Widow Maike Kohl-Richter: Rename the foundation or face legal action

But as CDU politicians gathered to celebrate the late chancellor in Berlin, his widow Maike Kohl-Richter published a letter to the foundation's chairman, Volker Kauder, demanding that it be renamed. She said the foundation was injurious to her late husband's "post-mortem rights." 

Kohl-Richter argued that "self-determination" was the core component of her late husband's political ideology. She said that it was this commitment to Germans' rights to decide if they wanted reunification that kept the possibility alive in the 1970s and 1980s when many in the former-West Germany questioned whether this goal would ever prove realistic. 

As a result of this, she argued, the new foundation "does not represent the will of my husband and especially not the will of a man for whom the right to self-determination was an elemental one. You do not have the right to use his name for this government foundation or to appear or to act in his name," Kohl-Richter wrote. 
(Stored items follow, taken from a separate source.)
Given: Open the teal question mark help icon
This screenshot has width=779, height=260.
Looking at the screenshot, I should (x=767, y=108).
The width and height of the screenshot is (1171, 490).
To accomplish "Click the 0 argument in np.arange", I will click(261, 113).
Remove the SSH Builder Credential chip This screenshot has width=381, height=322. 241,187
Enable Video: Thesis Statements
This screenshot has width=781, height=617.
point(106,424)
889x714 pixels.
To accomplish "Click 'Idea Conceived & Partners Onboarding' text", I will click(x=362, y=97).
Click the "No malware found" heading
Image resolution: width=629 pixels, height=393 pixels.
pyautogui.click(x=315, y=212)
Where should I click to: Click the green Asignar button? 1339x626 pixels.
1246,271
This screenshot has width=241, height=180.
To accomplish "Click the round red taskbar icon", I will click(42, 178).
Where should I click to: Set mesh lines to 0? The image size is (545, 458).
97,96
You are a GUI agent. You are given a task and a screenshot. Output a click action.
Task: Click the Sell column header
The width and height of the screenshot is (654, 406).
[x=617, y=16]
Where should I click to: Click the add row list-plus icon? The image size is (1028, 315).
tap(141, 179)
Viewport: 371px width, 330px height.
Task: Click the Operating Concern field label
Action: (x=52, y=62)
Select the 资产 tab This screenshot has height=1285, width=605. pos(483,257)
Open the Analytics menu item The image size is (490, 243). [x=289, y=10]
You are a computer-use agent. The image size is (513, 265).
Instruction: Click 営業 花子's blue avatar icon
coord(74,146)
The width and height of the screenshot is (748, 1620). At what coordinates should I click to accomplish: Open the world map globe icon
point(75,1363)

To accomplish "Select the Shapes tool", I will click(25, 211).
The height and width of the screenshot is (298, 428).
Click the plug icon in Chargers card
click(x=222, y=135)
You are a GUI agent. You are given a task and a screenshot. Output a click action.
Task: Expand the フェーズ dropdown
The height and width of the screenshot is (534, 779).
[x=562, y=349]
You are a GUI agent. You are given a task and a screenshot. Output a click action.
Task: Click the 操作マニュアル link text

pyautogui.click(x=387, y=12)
She said she regretted that the party had not taken notice of her earlier criticism and later her "explicit rejection" of the foundation's proposed name, which she said had been justified simply by referring to her as "difficult." 

She said the government had no right to his name after his death and recommended the foundation be renamed as the "German, German reunification, or European foundation, or whatever." 

Kohl-Richter concluded by alluding to the other famous legal battle over her late husband's reputation she has been embroiled in in recent years, the controversial memoir launched by her husband's official biographer Heribert Schwan. This book was published separately from the official biography after a dispute with Kohl-Richter led to him leaving the project unfinished, but it was later redacted after initial publication to remove certain contentious quotes from Schwan's recorded interviews with Kohl. 

Kohl-Richter was Helmut Kohl's second wife; the pair married in 2008. Kohl's first wife and mother of his children, Hannelore Kohl, took her own life in 2001. Kohl-Richter is also famously practically estranged from Kohl's two sons, Walter and Peter, with whom Kohl also had a strained relationship late in life.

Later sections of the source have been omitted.